# [WHAT THE EXERCISE ASKS]
Report every line of the records that contains the word "action". Case counts.

# [SUPPLIED DATA]
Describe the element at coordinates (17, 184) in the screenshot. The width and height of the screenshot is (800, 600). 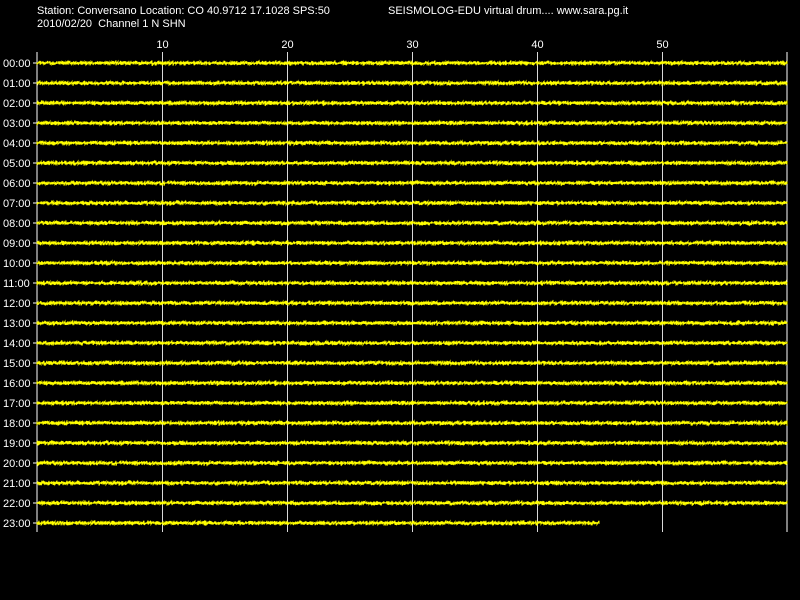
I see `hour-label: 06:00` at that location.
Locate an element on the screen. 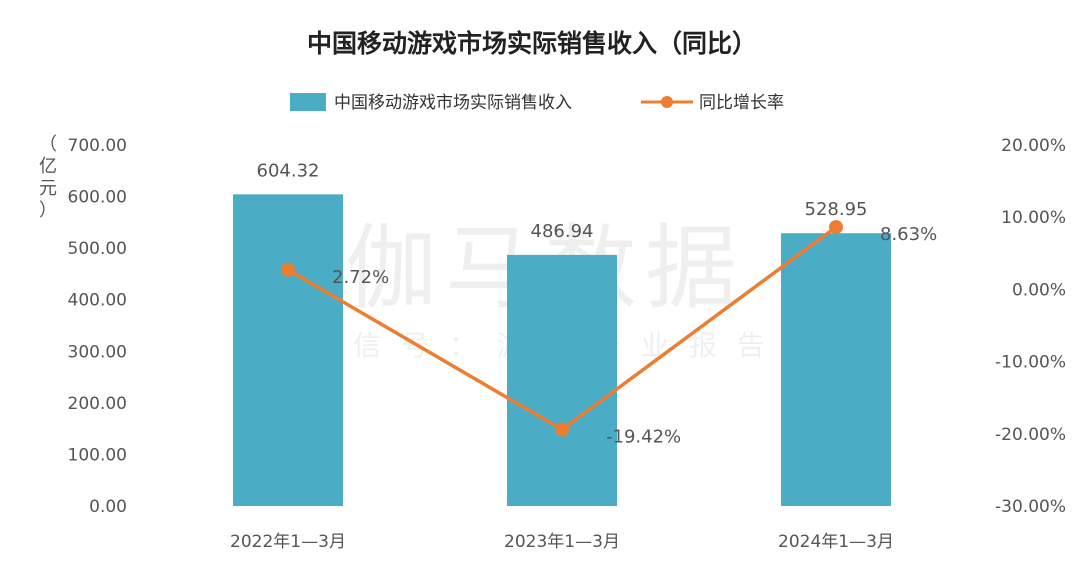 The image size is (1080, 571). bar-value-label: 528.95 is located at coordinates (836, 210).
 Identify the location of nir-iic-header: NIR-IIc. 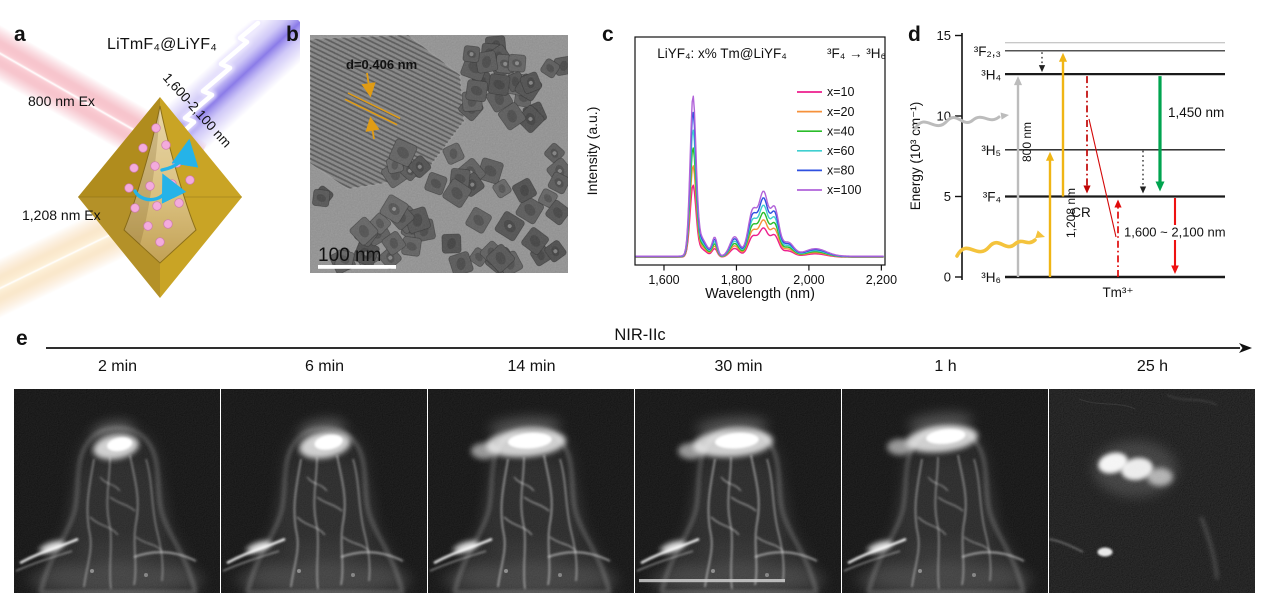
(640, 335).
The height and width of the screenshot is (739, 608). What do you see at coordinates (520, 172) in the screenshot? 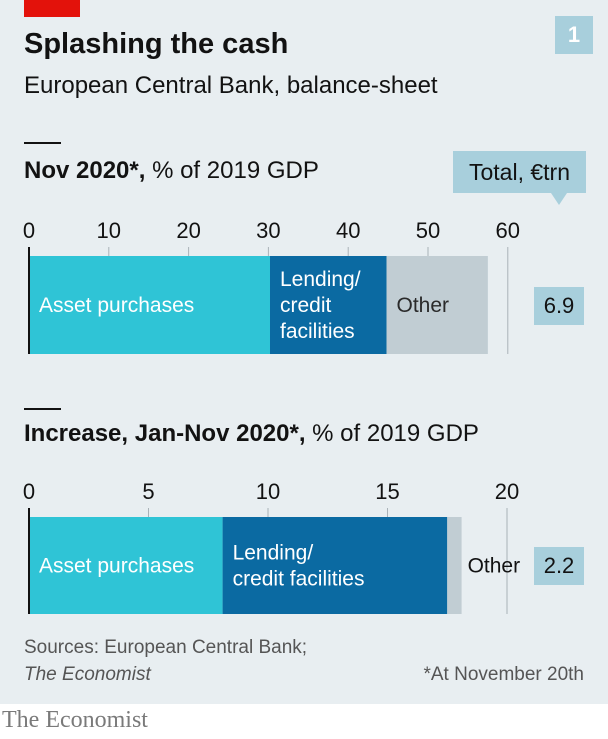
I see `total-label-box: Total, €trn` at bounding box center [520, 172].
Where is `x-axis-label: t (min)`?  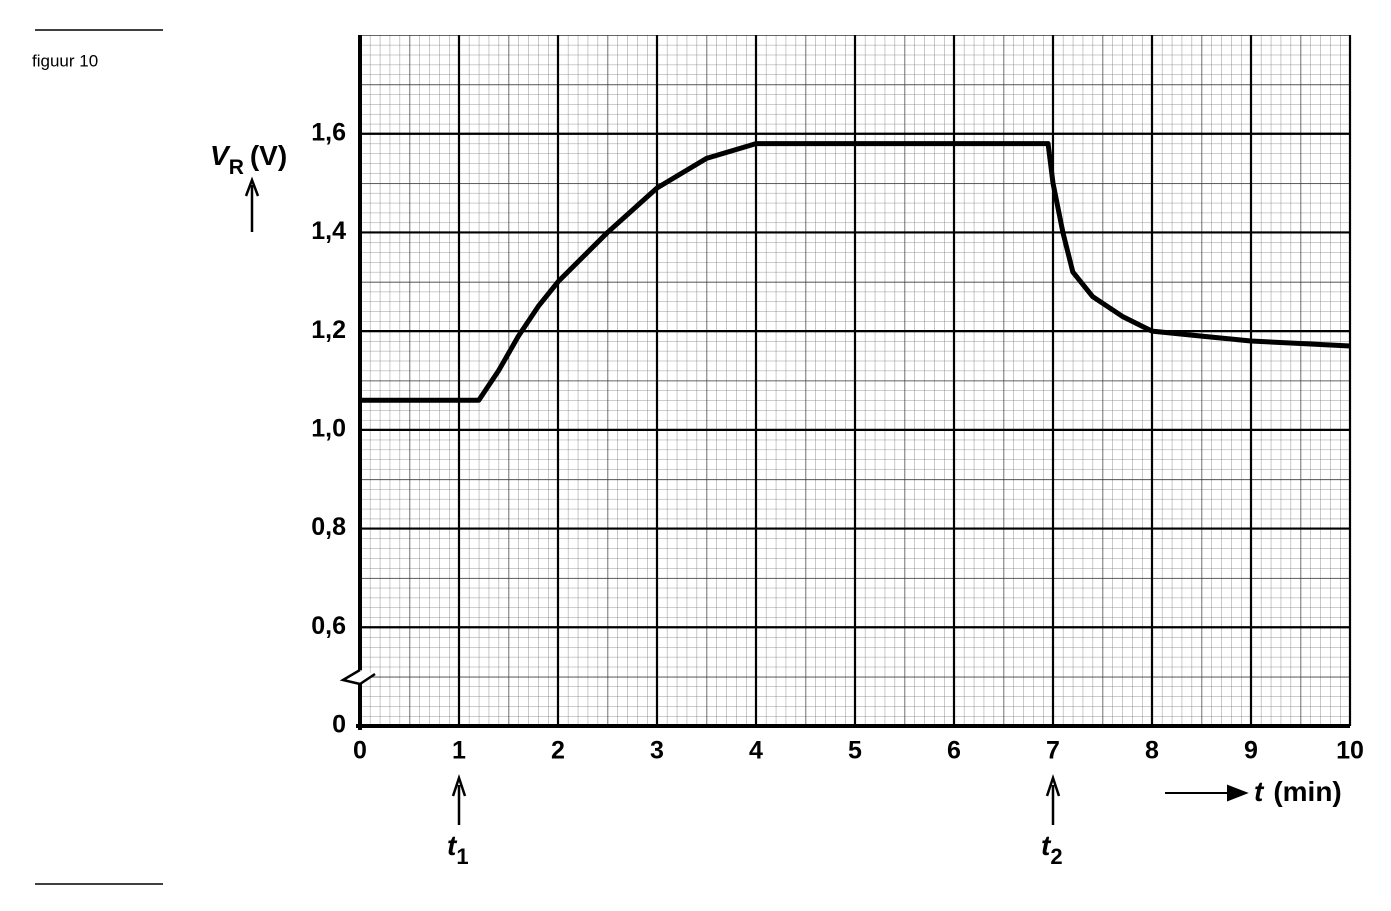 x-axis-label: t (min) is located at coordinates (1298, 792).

...

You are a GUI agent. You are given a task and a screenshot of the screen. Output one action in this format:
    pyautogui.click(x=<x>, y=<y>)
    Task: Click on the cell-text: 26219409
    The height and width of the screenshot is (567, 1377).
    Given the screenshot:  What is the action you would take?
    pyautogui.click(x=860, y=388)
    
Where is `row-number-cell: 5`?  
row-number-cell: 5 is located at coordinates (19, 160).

--

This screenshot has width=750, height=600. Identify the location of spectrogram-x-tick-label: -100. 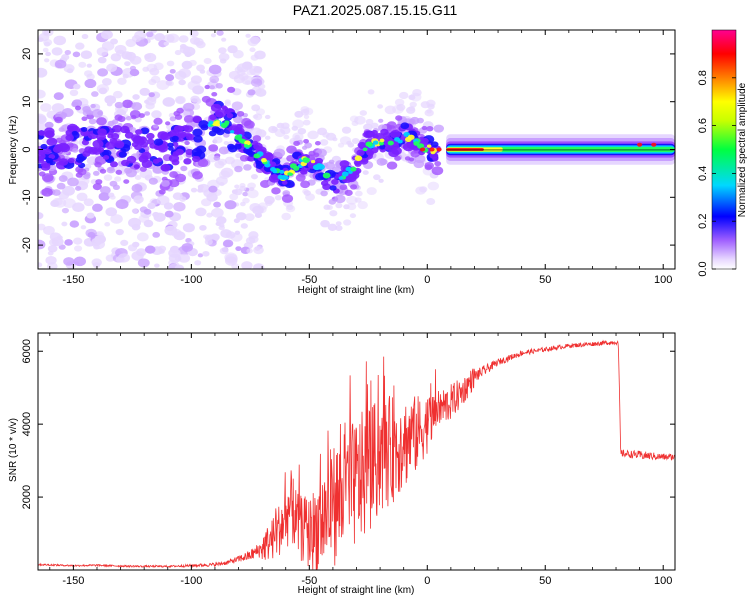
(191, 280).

# [ANSWER BOX]
You are a GUI agent. You are given a task and a screenshot of the screen. Output one action in this format:
    Given the screenshot:  What is the action you would take?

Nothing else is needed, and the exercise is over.